Hip-hop culture is everywhere. The culture, which encompasses rapping, deejaying, break-dancing and graffiti-writing, has become so popular that it has entered mainstream fashion and modern language. It doesn't stop there. The culture permeates everything from TV commercials to toys to video games. Currently, there is even a hip-hop exhibit at the Brooklyn Museum of Art. You name it, and hip hop is there representing. However, hip hop's most potent form is its rap music--embraced by urban Blacks and suburban Whites alike. It is raw self-expression that sometimes features profane lyrics, misogyny and violence.
The music, along with rap videos that often present a disturbing mix of rap, hip-hop dance styles, fashion and language, leave many people asking: “Is hip-hop culture harming our youth?". "The hip-hop culture is just like electricity," civil rights leader the Rev. Al Sharpton told JET. "It can be used negatively or positively. The same electric current that lights up your house can also electrocute you. It is the misuse of hip-hop culture to attack our women and promote violence. We must encourage the proper use of hip-hop culture. We are all influenced by the hip-hop generation." Sharpton, who recently hosted a special summit on social responsibility in the hip-hop industry, labeled gangsta rappers "well-paid slaves." Advertisement "Don't let some record executive tell you that cursing out your mama is in style. Anytime you perpetuate a slave mentality that desecrates women and that desecrates our race in the name of a record.... I consider you a well-paid slave." Sharpton labeled the fashion of these rappers--loose-fitting pants and sneakers without shoelaces--prison clothes. Sharpton was joined at the summit by some of the industry's superstars, including Master P, Sean "Puffy" Combs, Chuck D and RZA. No Limit Records' CEO-rapper Master P apologetically admitted that some of his lyrics might be offensive to women. "Everything that came from me like that came out of ignorance. I hope to edit myself in the future," he reportedly said during the event. However, he asserted, "I don't believe any form of entertainment is harming our youth. It is up to parents to raise their own children and teach them. Blaming entertainment is a scapegoat." Dr. C. DeLores Tucker, chair of the National Political Congress of Black Women, Inc., who has been a strong critic of hip-hop culture for more than a decade, continues to cite its reported negative influence over our youth.

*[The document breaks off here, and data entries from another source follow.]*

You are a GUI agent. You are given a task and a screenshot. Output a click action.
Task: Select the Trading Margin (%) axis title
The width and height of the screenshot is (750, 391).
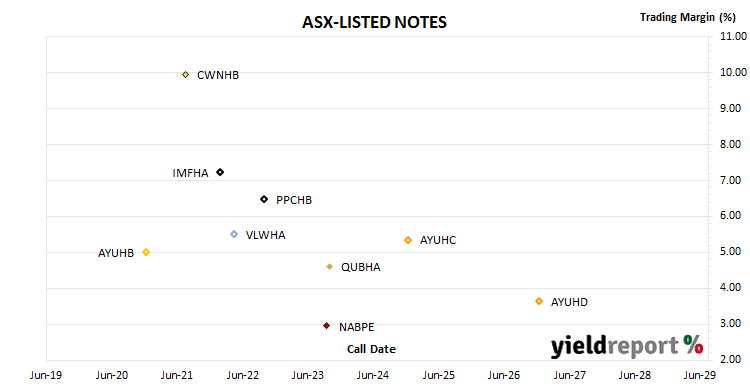pyautogui.click(x=688, y=17)
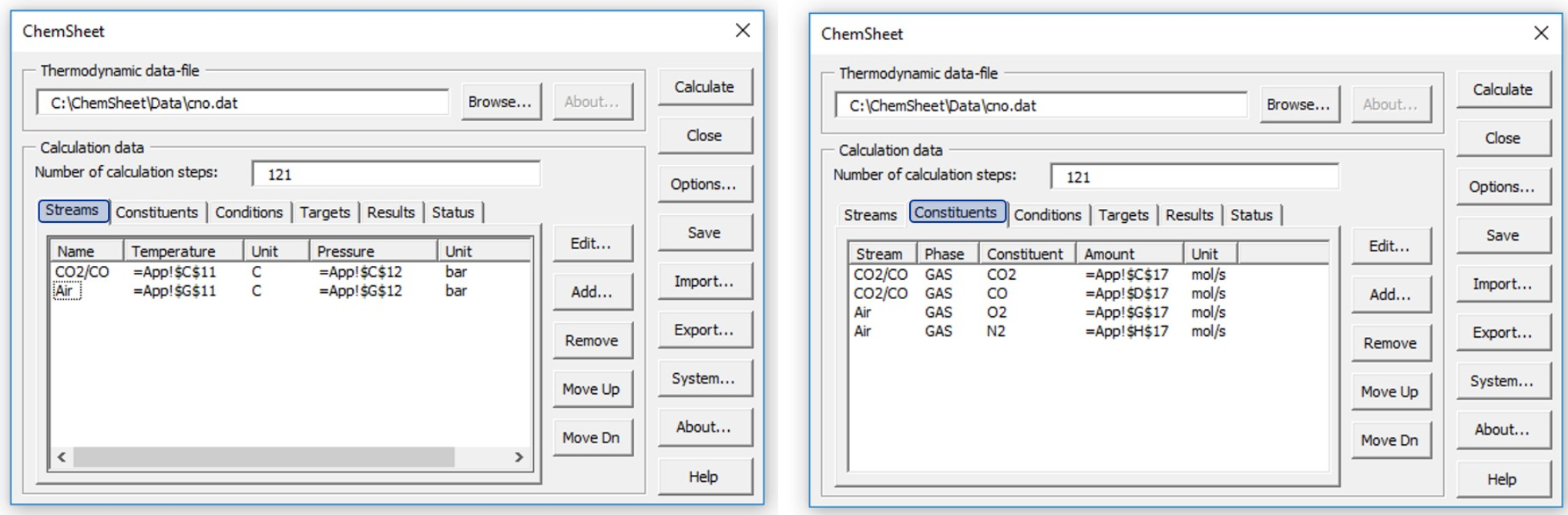Click the data-file path field in the Constituents dialog

pos(1040,106)
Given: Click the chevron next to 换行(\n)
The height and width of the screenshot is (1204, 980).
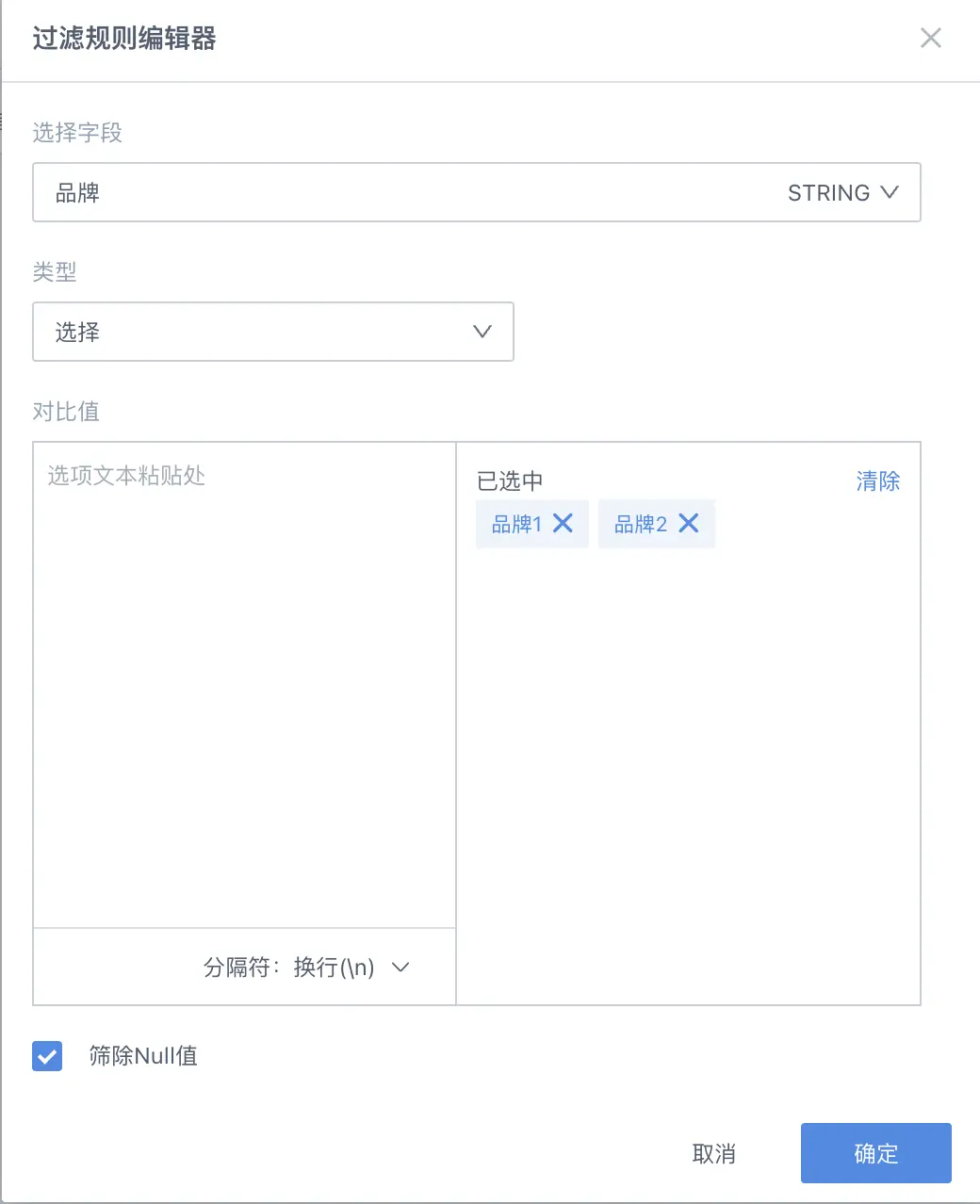Looking at the screenshot, I should point(400,968).
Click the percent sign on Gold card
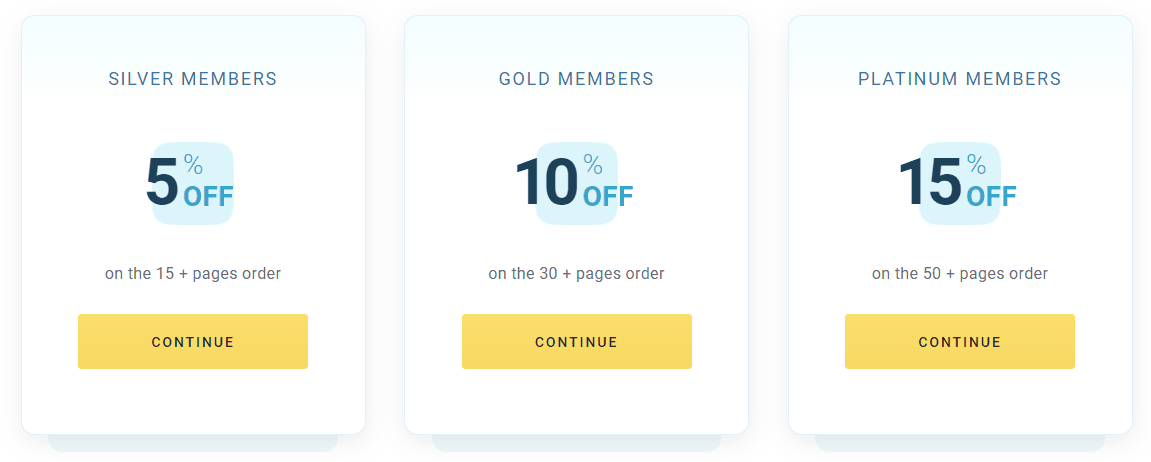 tap(592, 165)
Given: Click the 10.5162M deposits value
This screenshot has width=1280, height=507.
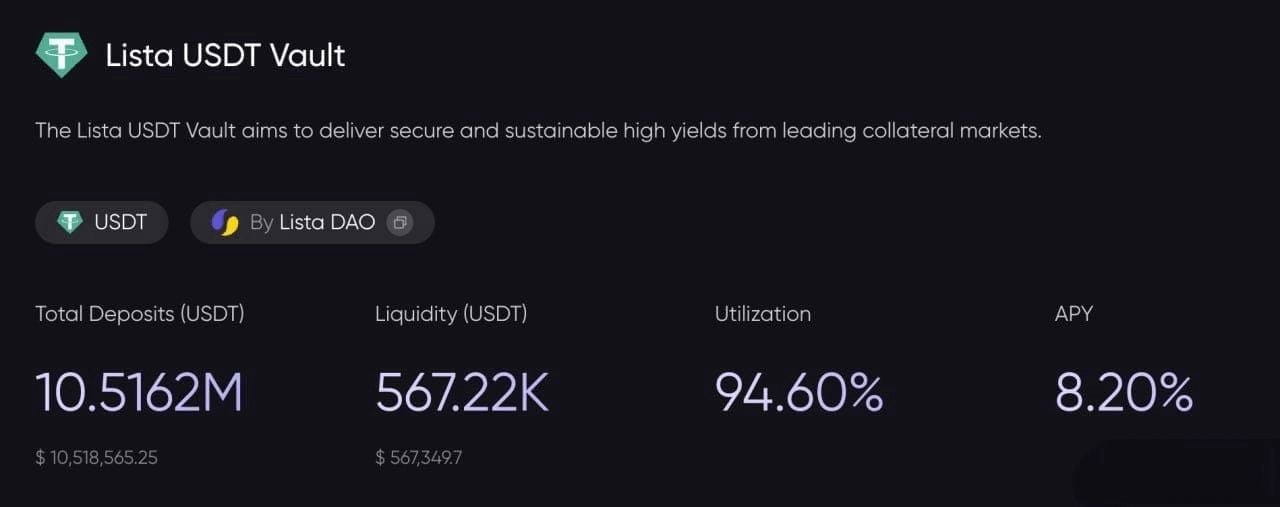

"The glorification of pornography, wanton disregard for civil authority, misogynistic disrespect for women and a penchant for violence are the unintended impact of hip-hop culture on today's youth," the activist revealed. "I say unintended, because hip hop ... was intended to celebrate the revival of the age-old rhymed recitations of life's problems and aspirations set to music." Unfortunately, somewhere along the way, some unscrupulous elements hijacked this influential conduit to our youth and loaded it with the evil and debasing, hate-driven messages in the lyrics we now know as gangsta rap. Hence the artistry of the rappers in the streets is used by the gangstas in the suites to spread cultural garbage among our youth." Hip-hop music mogul Russell Simmons, who dubs himself the "grandfather of hip hop," says the culture has been helpful in allowing others to understand Blacks' inner-city plight.
"It is not going to go away. I will stand by the door to keep it from being censored. It is easy to try to put a lid on what you don't like. But the real test, if you are freedom-loving people, is to protect even that which we don't like from the censorship by the government," he explained. He points out the positive contributions from the hip-hop culture. "The slam poetry settings evolved out of the hip-hop community. Some of it does not have any curse words. Young folks have found a way to express themselves that was really inspired by rap. Kids are writing. They are thinking; brilliant thoughts are coming out in this creative poetry." Concludes Simmons, "The hip-hop culture will evolve in ways that will be known as a significant art. The rap artists are not the poets that they are yet to become, but they are indeed poets."